All the same, he took to the streets this week with a million other members of Brazil’s new middle class over a wide range of grievances, from high bus fares to corruption and crime….

Amid Brazil’s boom, Mr. Peppe was able to find work, take out loans to pay for a new car and apartment, and took a second job to pay for it. As he marched, he took photos of face-painted protesters with sleek a Sony Ericsson smartphone.

But Mr. Peppe’s prosperity was matched by the bitterness for the injustices that he says came into focus as his life expanded beyond his neighborhood.

“The inequality is very sad, even revolting,” Mr. Peppe said. “And now, the population of Brazil is waking up.”

Much of the ire is directed at a political system that critics say affords broad impunity to engage in corruption while mostly ignoring the demands of ordinary Brazilians.

My point is that these two young people are part of the greatest force of our age — the rise of a global middle class. By “middle class” I don’t mean a family with a house in the suburbs, two cars in the garage and 2.5 children. Twentieth- and 21st-century America. The global middle class’s standards are far more modest. But in shaping their countries and the world, this burgeoning population is no less powerful than the American middle class (actually North American — Canada went through the same revolution at the same time as we did) has been here and globally.

The young Tunisian street vendor who set himself afire protesting oppressive corruption in his country was an example of the new middle class in motion, as was, in many respects, the entire Arab Spring. So are the massive population movements that have sparked debates over immigration in the U.S., U.K. and throughout Europe. So are the dynamism of and widespread unrest in China.

Many decades ago, in his classic volume Political Man, political scientist Seymour Martin Lipset wrote that rapid rises of wealth tended to spawn periods of radical politics. Lipset’s observation suggests that Islamofacism, too, may be an evil cousin in this otherwise enormously constructive family.
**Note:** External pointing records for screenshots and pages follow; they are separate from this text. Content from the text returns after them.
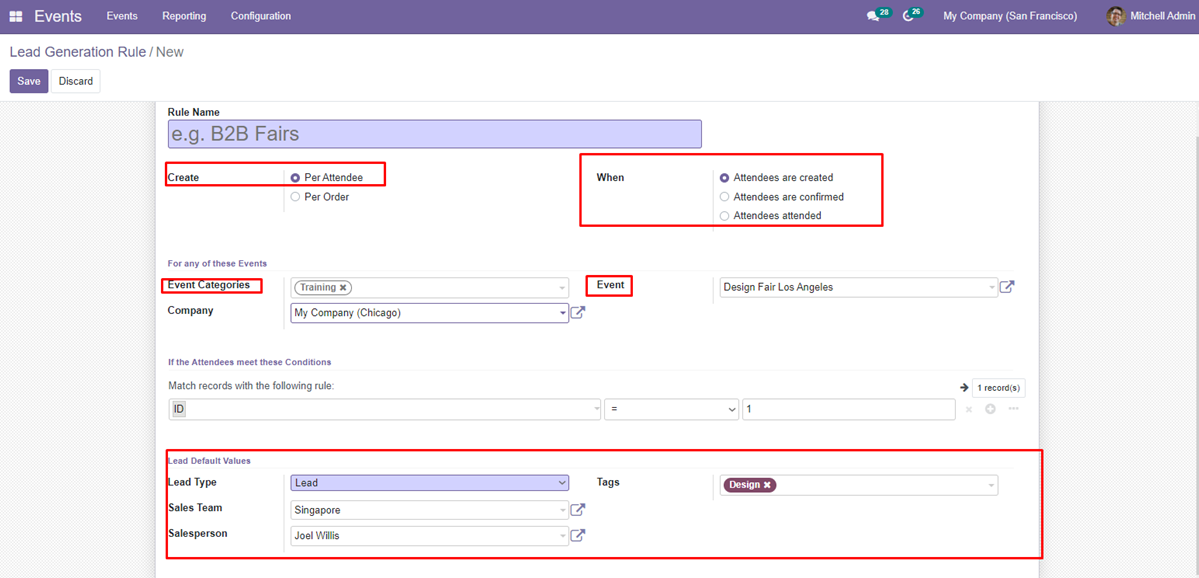Screen dimensions: 1199x578
Task: Open the Company dropdown list
Action: point(563,313)
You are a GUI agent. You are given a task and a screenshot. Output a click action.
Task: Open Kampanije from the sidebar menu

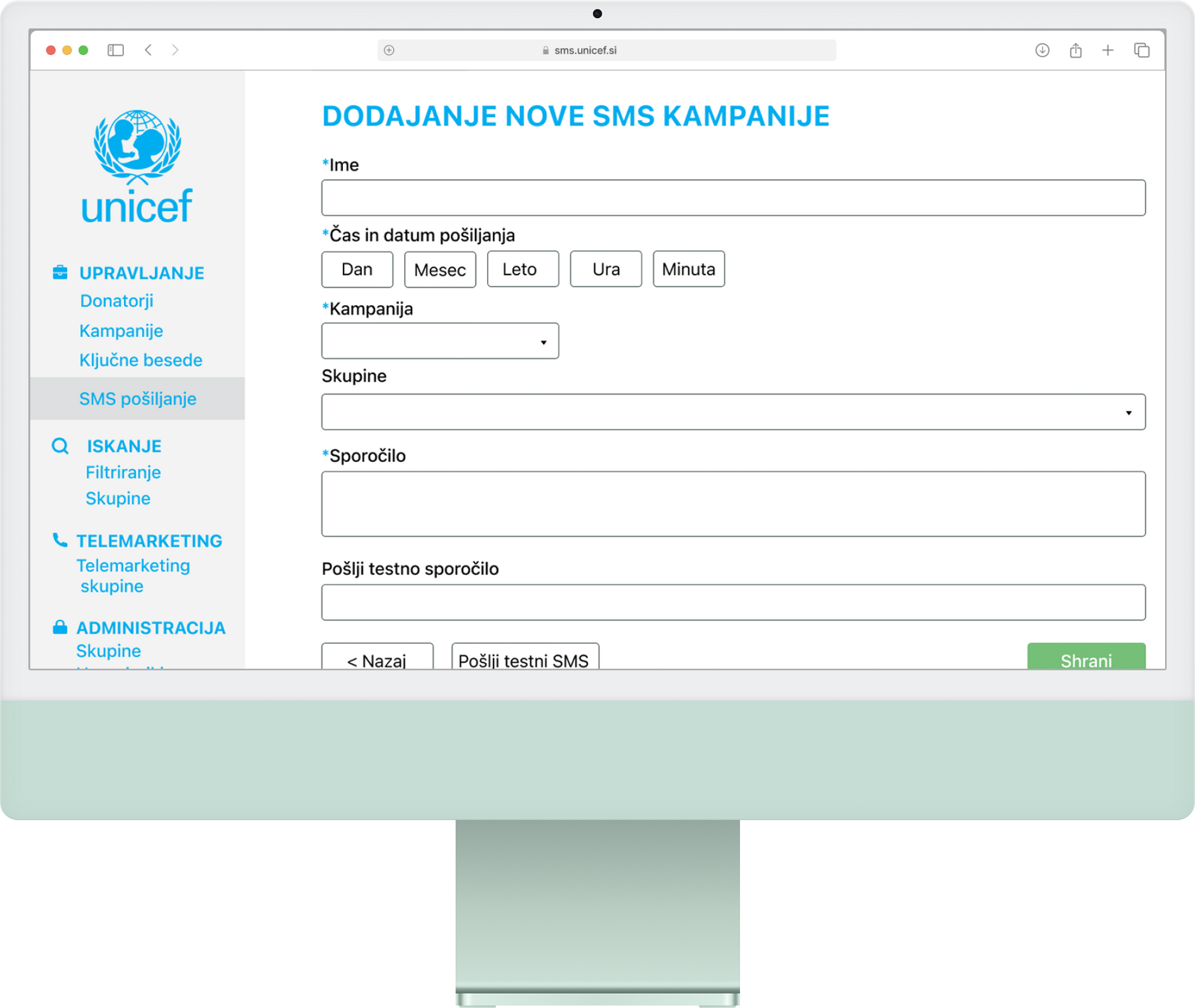tap(121, 331)
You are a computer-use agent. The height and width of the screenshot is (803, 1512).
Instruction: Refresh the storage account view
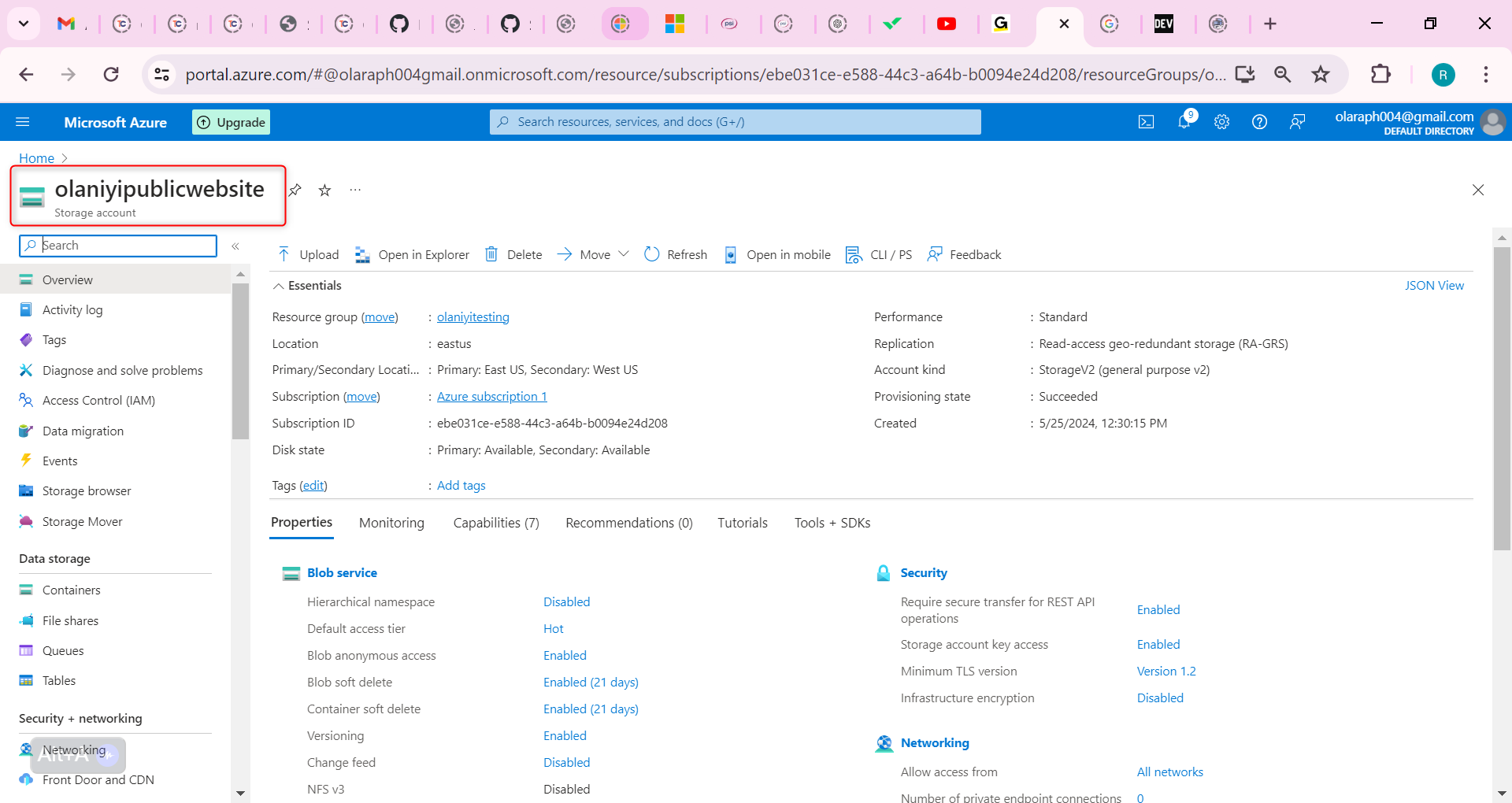click(x=675, y=253)
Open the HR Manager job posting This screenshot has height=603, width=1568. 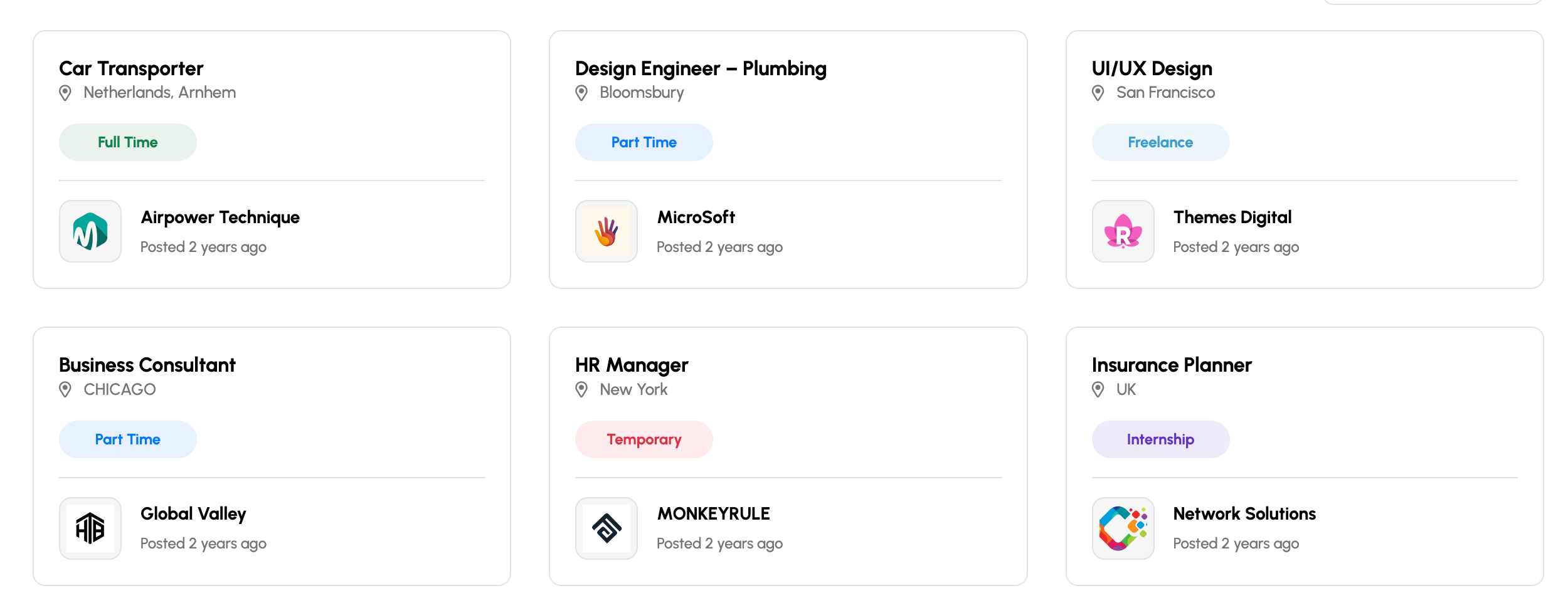point(632,364)
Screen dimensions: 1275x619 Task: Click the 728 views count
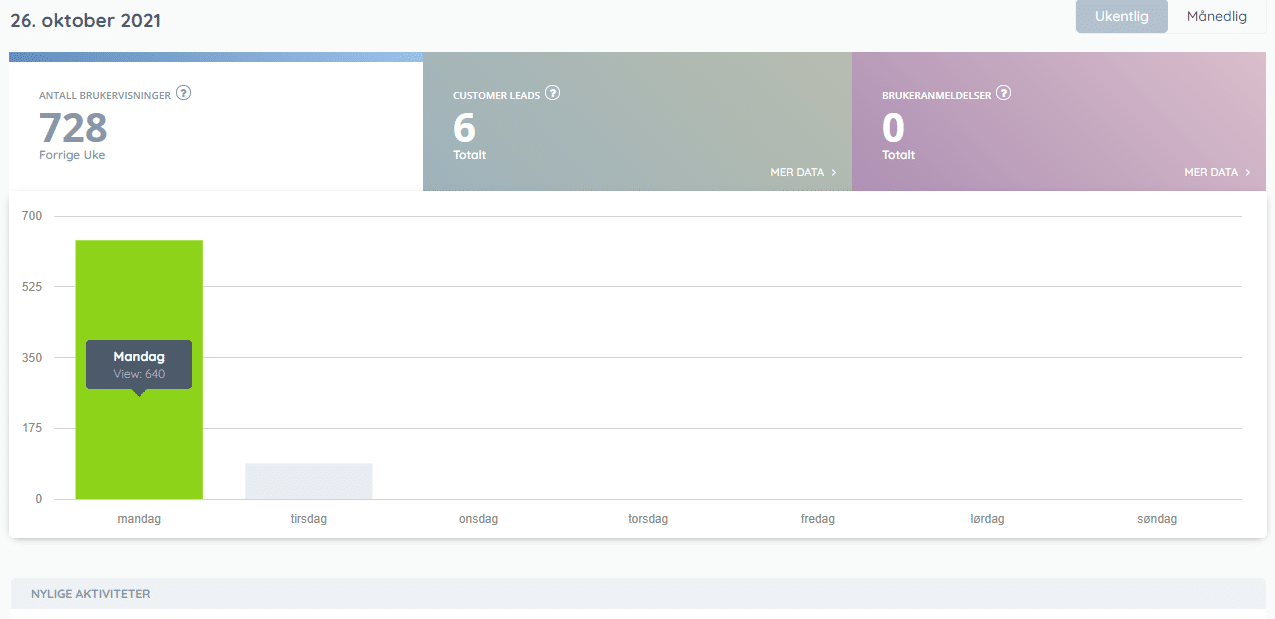73,128
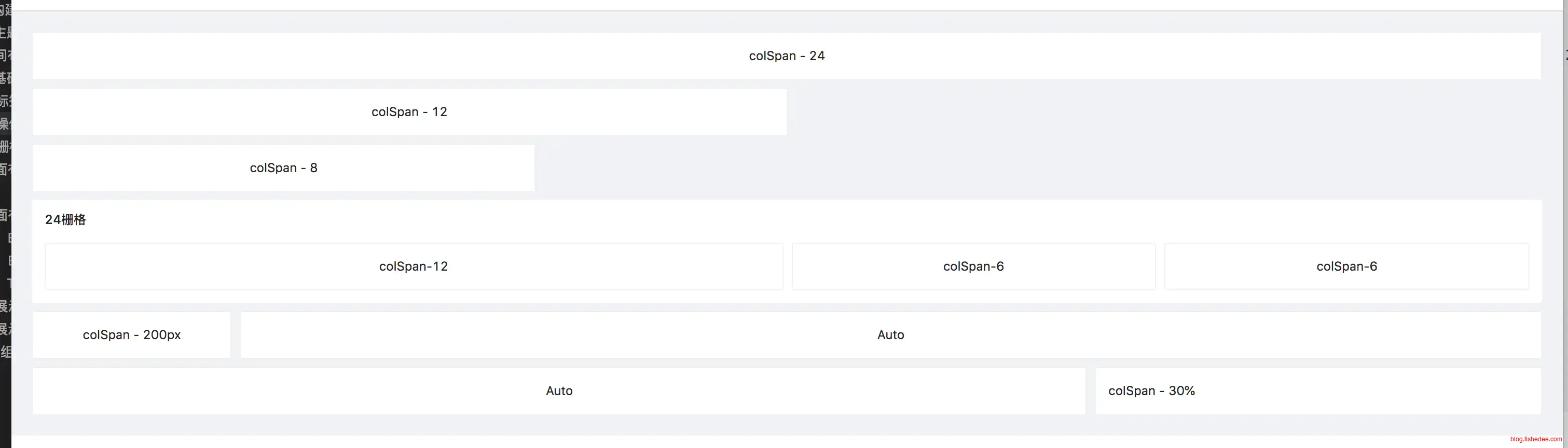Click the highlighted sidebar menu item starting with 操
The image size is (1568, 448).
coord(5,123)
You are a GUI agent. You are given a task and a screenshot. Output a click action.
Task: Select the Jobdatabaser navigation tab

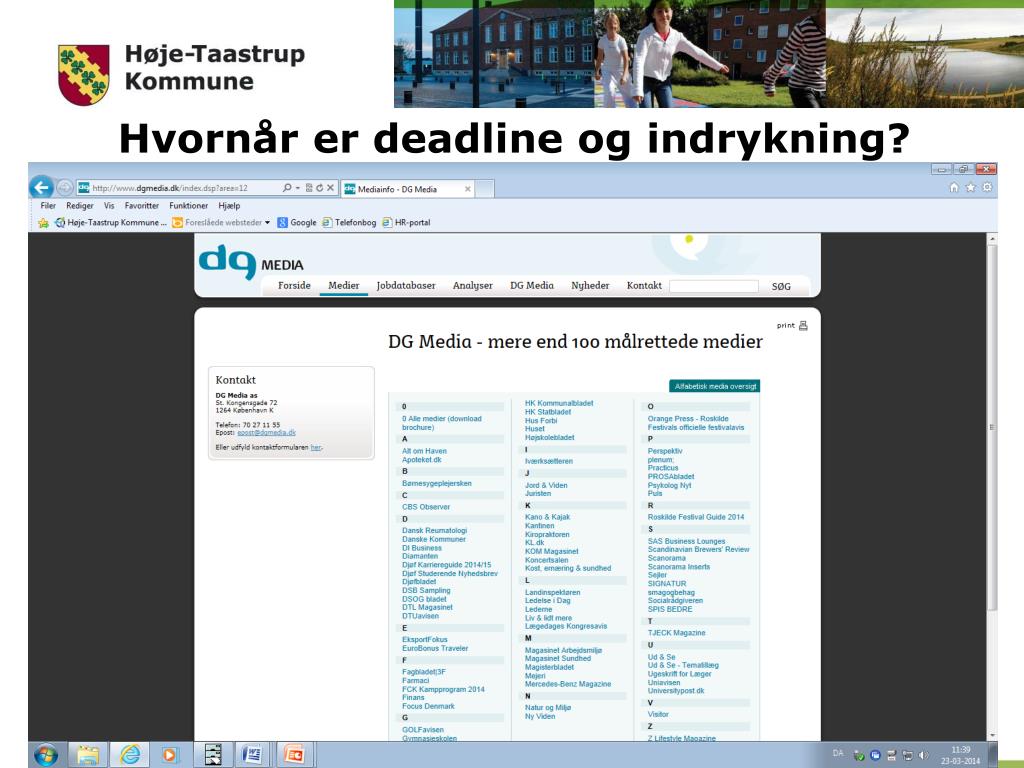click(x=406, y=285)
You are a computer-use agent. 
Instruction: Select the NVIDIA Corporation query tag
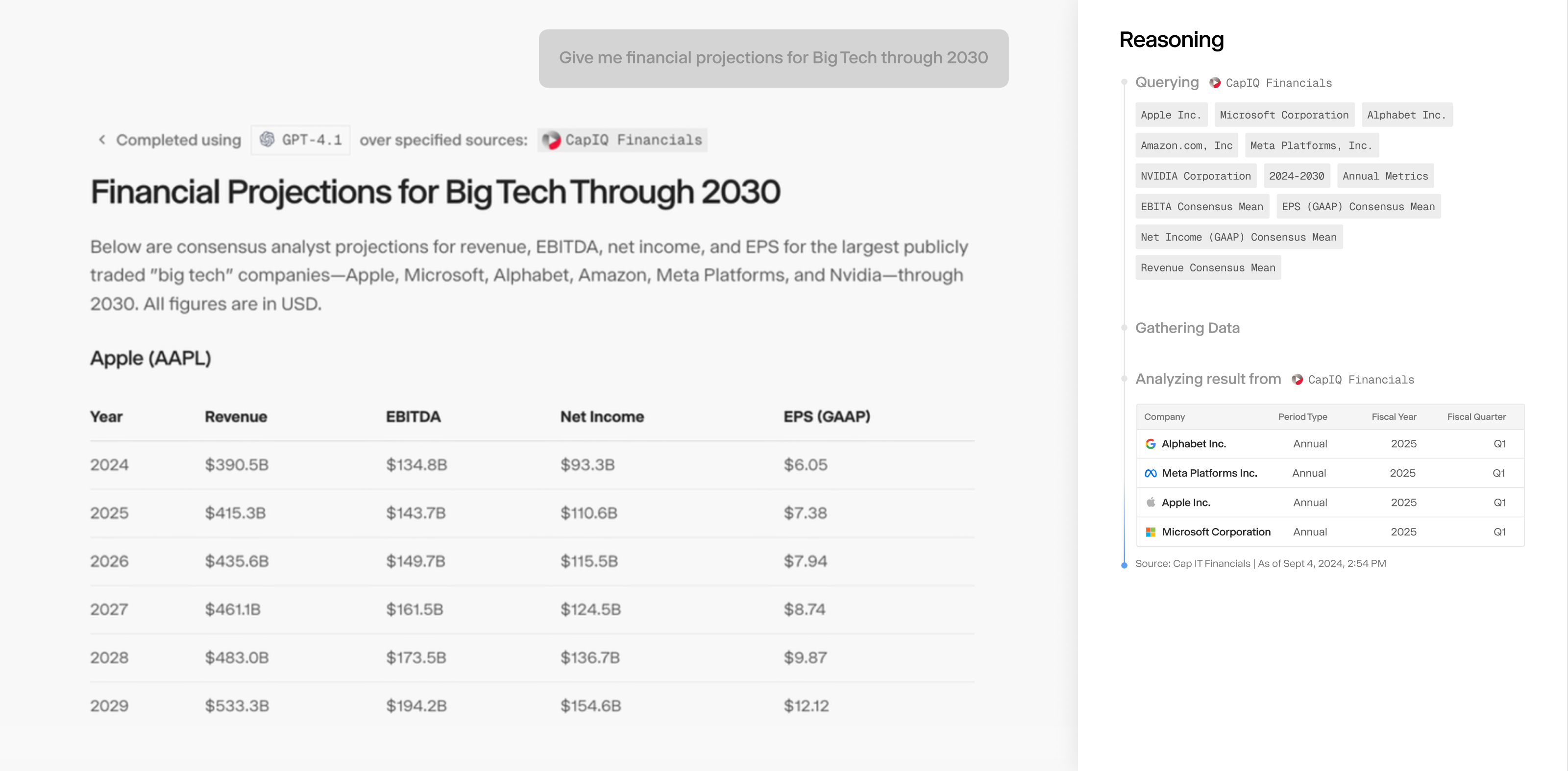(1195, 176)
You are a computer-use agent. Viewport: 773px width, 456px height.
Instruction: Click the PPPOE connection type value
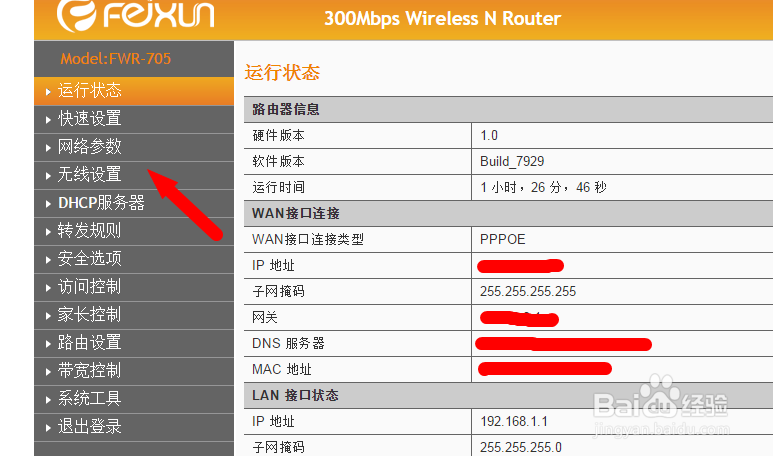pos(502,240)
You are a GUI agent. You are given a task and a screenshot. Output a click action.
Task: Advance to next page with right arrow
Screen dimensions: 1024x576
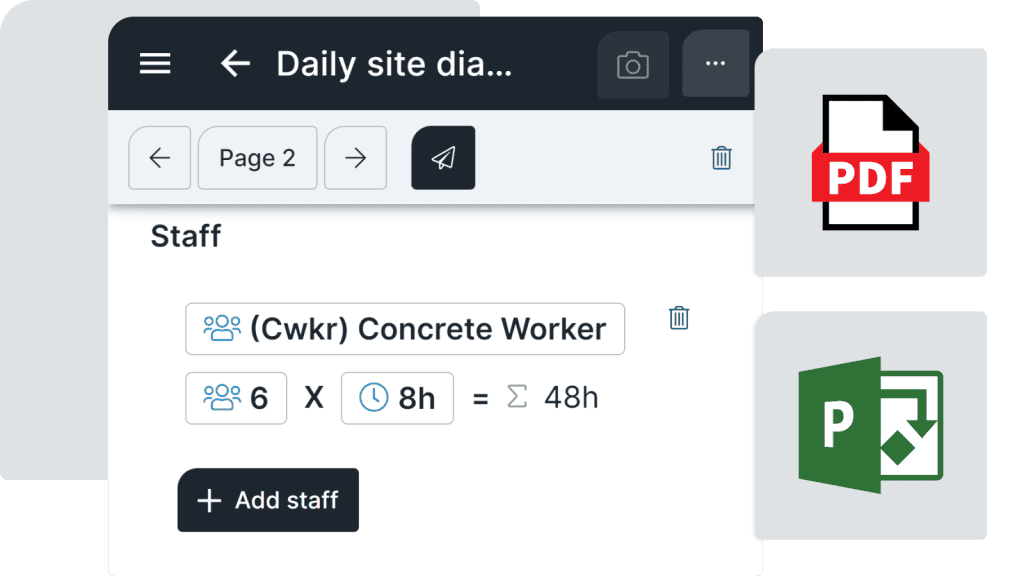pyautogui.click(x=355, y=158)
At root, of course, the global middle class is the child of two parents: the rule of law and free markets, both of which set up house and spawned offspring in hitherto unanticipated parts of the world following the Reagan-Thatcher revolutions of the 1980s and the subsequent collapse of the Soviet Union. And as with all conceptions, to the union of law and markets came a thing divine: the breath of life that is the human spirit.

Some time ago I wrote about the implications of these developments.  Since then, age has not withered them nor custom staled their infinite variety. And their child, the global middle class, has grown into the most vital and hopeful force in our times.